真相への応援コメント
こちら、読了いたしました。
私もまた、〝あちらの物語〟から誘われた者のひとりです。
だからこそ、まず何よりも、強い痛みを感じずにはいられませんでした。
けれど、彼女は『思い出せてよかった』と言う。
そして私は、あの物語を、また読み返してしまう。
リスさんがこの物語の後に、あの物語を書かれたこと。
さらに、あの物語の結末を読者に委ねるように「余白」として残された構造。
それらすべてに思いを馳せるとき、リスさんの作品に通底する
温もりと、静けさと、痛みの源流を、ここにも感じました。
私はそこに、ある種の官能美すら覚えます。
人は、記憶によって生かされも、殺されもするのかもしれない――
そんなことを、静かに思っている今この時、外はゲリラ豪雨です。
創作へのご姿勢ごと含めて、深く心に残る作品でした。
ありがとうございました。
作者からの返信
お読みいただき、ありがとうございました。
なんだか強引に勧めすぎでしたね。
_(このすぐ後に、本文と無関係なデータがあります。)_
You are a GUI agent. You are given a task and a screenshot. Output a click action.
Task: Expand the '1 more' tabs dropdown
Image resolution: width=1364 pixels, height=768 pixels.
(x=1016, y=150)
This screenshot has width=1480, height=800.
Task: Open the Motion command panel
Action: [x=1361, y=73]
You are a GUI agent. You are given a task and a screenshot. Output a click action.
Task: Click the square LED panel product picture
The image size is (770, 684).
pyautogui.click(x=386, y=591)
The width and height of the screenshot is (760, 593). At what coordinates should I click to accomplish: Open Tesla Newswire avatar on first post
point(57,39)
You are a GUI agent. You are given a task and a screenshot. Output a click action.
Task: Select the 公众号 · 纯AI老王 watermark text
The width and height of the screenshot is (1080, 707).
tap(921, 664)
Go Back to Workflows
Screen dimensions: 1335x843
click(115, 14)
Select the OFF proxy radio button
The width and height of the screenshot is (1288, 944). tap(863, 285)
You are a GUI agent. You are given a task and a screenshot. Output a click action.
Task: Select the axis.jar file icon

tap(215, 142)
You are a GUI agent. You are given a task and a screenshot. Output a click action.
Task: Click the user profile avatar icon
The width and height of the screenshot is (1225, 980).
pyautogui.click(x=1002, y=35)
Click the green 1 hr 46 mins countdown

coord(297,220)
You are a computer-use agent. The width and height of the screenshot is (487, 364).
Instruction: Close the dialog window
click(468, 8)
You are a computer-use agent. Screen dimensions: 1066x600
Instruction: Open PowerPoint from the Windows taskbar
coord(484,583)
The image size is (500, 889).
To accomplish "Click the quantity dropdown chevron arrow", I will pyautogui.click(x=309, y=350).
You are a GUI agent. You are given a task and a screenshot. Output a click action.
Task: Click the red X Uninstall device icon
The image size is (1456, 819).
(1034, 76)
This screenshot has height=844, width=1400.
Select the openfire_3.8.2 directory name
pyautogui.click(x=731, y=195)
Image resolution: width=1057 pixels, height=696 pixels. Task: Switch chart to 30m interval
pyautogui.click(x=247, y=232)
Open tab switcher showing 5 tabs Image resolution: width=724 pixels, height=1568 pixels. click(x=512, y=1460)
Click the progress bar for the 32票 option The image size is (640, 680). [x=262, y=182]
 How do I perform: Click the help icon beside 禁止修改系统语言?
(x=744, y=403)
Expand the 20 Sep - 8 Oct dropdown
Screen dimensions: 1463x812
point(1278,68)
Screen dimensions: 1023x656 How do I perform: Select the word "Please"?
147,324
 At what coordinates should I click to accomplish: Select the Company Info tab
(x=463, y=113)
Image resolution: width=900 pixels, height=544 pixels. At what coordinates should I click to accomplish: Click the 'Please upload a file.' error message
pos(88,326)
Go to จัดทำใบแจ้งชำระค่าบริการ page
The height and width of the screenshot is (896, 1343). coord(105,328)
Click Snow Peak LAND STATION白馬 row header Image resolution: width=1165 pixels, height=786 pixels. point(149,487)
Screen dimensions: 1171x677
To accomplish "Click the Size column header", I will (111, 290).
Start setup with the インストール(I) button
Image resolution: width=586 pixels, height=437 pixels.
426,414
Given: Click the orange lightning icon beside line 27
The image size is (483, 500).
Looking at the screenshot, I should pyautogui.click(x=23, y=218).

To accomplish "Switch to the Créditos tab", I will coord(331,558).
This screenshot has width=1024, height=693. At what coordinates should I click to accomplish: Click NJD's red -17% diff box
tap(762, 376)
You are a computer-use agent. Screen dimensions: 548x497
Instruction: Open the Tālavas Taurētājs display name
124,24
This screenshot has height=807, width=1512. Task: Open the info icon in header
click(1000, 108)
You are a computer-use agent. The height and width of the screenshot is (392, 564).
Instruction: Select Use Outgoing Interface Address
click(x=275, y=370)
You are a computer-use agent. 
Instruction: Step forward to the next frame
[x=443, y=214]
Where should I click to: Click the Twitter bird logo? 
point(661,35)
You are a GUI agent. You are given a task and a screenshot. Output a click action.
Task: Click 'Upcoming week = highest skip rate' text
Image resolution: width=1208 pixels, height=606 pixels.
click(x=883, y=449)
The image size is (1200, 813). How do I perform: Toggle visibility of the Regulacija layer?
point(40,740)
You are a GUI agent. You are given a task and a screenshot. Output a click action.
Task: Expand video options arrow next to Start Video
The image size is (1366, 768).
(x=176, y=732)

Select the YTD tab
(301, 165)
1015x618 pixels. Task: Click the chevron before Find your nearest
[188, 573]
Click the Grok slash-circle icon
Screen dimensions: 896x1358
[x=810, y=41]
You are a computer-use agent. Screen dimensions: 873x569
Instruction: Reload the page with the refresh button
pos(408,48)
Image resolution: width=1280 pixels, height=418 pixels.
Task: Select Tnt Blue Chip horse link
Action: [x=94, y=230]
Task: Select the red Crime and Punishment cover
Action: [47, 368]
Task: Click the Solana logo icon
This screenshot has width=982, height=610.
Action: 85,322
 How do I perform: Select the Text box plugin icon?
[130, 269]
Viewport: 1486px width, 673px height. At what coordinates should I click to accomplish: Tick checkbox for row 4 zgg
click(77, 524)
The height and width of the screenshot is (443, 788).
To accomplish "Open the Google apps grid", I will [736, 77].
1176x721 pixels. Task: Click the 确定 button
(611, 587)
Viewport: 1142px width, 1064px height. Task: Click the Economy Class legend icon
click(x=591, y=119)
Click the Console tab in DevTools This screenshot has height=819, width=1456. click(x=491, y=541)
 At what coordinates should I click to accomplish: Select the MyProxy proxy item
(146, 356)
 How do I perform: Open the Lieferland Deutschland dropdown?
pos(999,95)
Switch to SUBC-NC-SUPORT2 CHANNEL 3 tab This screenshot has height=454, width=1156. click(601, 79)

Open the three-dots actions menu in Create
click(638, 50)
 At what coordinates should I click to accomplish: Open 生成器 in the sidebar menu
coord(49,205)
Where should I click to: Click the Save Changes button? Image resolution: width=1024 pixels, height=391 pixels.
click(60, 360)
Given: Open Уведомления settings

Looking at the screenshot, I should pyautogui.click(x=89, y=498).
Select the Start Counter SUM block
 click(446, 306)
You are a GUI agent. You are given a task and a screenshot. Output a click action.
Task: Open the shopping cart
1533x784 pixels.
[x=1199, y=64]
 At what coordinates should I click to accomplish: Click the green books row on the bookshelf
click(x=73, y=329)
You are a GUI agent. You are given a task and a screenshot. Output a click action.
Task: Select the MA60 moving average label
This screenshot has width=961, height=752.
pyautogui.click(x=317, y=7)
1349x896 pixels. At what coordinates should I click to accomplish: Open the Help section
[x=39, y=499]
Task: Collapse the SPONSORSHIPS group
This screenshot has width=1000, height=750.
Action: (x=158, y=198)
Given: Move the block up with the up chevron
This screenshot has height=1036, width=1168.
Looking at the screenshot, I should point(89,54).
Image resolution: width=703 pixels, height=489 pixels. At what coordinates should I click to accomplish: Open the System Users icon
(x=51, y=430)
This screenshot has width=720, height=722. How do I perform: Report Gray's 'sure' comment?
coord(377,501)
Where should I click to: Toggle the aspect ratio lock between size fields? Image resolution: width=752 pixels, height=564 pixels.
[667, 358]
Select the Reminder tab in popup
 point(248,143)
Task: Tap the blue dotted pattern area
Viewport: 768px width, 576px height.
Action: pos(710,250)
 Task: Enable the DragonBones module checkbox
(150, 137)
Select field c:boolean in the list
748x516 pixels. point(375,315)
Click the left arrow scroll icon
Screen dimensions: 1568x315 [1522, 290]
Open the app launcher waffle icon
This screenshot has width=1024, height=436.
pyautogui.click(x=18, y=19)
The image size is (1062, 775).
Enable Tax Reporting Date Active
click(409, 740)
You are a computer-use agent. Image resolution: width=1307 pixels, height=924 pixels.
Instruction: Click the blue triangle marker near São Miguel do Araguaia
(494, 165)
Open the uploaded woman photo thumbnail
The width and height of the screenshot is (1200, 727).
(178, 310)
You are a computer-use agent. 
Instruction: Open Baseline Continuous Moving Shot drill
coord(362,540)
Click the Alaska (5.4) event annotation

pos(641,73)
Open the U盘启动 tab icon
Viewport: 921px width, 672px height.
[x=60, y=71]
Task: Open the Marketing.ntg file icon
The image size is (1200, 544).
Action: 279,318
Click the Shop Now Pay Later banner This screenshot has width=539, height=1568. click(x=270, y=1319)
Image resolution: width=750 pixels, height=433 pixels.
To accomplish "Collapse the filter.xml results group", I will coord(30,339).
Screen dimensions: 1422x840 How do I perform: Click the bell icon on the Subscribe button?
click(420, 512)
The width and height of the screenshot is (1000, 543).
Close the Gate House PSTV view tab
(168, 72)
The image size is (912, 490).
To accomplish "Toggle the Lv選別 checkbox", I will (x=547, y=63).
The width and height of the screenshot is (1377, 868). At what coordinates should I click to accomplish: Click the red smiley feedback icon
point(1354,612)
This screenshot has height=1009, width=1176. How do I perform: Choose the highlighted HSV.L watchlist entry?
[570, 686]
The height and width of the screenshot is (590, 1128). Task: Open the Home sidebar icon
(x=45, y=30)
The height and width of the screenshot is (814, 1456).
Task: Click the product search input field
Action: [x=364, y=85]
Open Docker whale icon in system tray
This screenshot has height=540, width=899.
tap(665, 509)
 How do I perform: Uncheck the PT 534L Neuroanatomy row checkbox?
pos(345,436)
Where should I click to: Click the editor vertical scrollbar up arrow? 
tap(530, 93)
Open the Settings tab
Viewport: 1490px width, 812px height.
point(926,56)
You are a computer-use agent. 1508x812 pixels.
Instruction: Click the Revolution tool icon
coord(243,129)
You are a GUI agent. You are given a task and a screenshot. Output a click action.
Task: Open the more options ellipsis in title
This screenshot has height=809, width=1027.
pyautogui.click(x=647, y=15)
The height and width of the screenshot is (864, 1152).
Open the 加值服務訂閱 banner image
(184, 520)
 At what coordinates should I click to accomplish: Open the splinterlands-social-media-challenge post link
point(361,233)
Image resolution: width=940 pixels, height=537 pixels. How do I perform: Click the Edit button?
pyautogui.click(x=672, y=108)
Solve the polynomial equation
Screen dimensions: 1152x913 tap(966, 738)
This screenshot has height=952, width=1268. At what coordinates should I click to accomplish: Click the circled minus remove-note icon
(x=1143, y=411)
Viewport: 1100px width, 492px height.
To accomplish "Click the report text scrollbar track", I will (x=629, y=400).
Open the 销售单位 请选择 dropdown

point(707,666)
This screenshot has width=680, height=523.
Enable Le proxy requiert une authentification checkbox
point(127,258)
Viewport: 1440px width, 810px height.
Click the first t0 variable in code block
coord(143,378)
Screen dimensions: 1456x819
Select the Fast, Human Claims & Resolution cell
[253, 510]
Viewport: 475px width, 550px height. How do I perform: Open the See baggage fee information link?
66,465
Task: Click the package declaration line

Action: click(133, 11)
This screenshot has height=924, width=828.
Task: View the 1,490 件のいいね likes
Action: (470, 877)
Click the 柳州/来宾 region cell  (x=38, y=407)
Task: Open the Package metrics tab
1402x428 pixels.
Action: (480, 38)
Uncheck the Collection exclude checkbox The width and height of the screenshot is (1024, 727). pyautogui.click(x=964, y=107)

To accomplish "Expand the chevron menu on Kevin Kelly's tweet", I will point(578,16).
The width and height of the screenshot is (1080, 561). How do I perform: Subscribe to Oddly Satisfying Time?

すみません。
それでもこうして二つの物語の構造や、ほかの話も含めて思いを馳せていただき、なにか感じ取ってもらえたこと、大変光栄で喜ばしく存じます。
深い部分まで丁寧に読み取り、美しく表現される技術に敬服するとともに改めて感謝申し上げます。
今日の雨音が、心落ち着けるものでありますように。
ありがとうございました。
真相への応援コメント
この度は『謎』企画にご参加くださりありがとうございます。
失った記憶を取り戻そうとする彼女の意思がとても辛く哀しいものに映りました。
また相貌失認という病によってもともと儚げであった彼の面影をなんとか思い出したとき、残酷な事実まで知ることになった彼女に同情を禁じ得ません。
彼女の視点で見る世界と兄が見てきた世界のギャップが埋まることが彼らにとって本当に必要なことだったのだろうかと考えてしまいました。
哀しくも美しい物語を読ませていただきありがとうございました。
作者からの返信
この度は企画に参加させていただき、お読みくださり本当にありがとうございました。
深く読んでいただき、主人公たちに思いを馳せていただいたこと、悲しみに寄り添っていただいたこと、大変嬉しく存じます。
そして、哀しくも美しい物語と言っていただけたことで私も救われた気がします。
丁寧なコメントと、ご評価もありがとうございました。